António Cotrim / Lusa

A ministra do Trabalho, Solidariedade e Segurança Social, Ana Mendes Godinho

O apoio ao pagamento do subsídio de Natal no novo regime de lay-off, que entra em vigor em agosto, é menor do que foi inicialmente discutido com os parceiros sociais, avança o Jornal de Negócios esta segunda-feira, dando ainda conta que os descontos de Taxa Social Única (TSU) também são menos generosos.

O novo regime de lay-off, que se chamará a partir deste mês de “apoio extraordinário à retoma progressiva”, é o sucessor do lay-off simplificado disponibilizado pelo Governo em março para combater a crise gerada pela pandemia e prolongado até ao final de julho.

Visa ajudar as empresas com grandes quebras significativas na faturação (igual ou superior a 75%) e contempla um apoio ao pagamento do subsídio de Natal, mas mais baixo do que o que foi discutido com os parceiros sociais

Tal como explica o Negócios, há uma diferença entre aquele que foi o documento apresentado aos parceiros e o decreto-lei publicado sobre o novo regime.

Na proposta apresentada aos parceiros sociais, era garantido que a Segurança Social financiaria metade do subsídio de Natal; porém, no decreto publicado pode ler-se que o Estado dá um apoio no valor do duodécimo de metade do subsídio multiplicado pelo número de meses durante os quais e empresa recebe apoio.

Na prática, exemplifica o mesmo diário de economia, se uma empresa for apoiada durante quatro meses pode receber, por hipótese, 33 euros em vez de 100.

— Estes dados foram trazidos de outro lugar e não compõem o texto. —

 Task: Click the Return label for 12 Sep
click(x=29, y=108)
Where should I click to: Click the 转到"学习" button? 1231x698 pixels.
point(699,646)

O mesmo diploma traz ainda outra “surpresa”: os descontos na TSU a cargo do empregador só se aplicam sobre a compensação retributiva. Isto é, ao contrário do que foi sendo genericamente anunciado, as empresas terão de assumir o custo não apenas do salário relativo às horas trabalhadas, como aos 23,75% da TSU que sobre estas incide.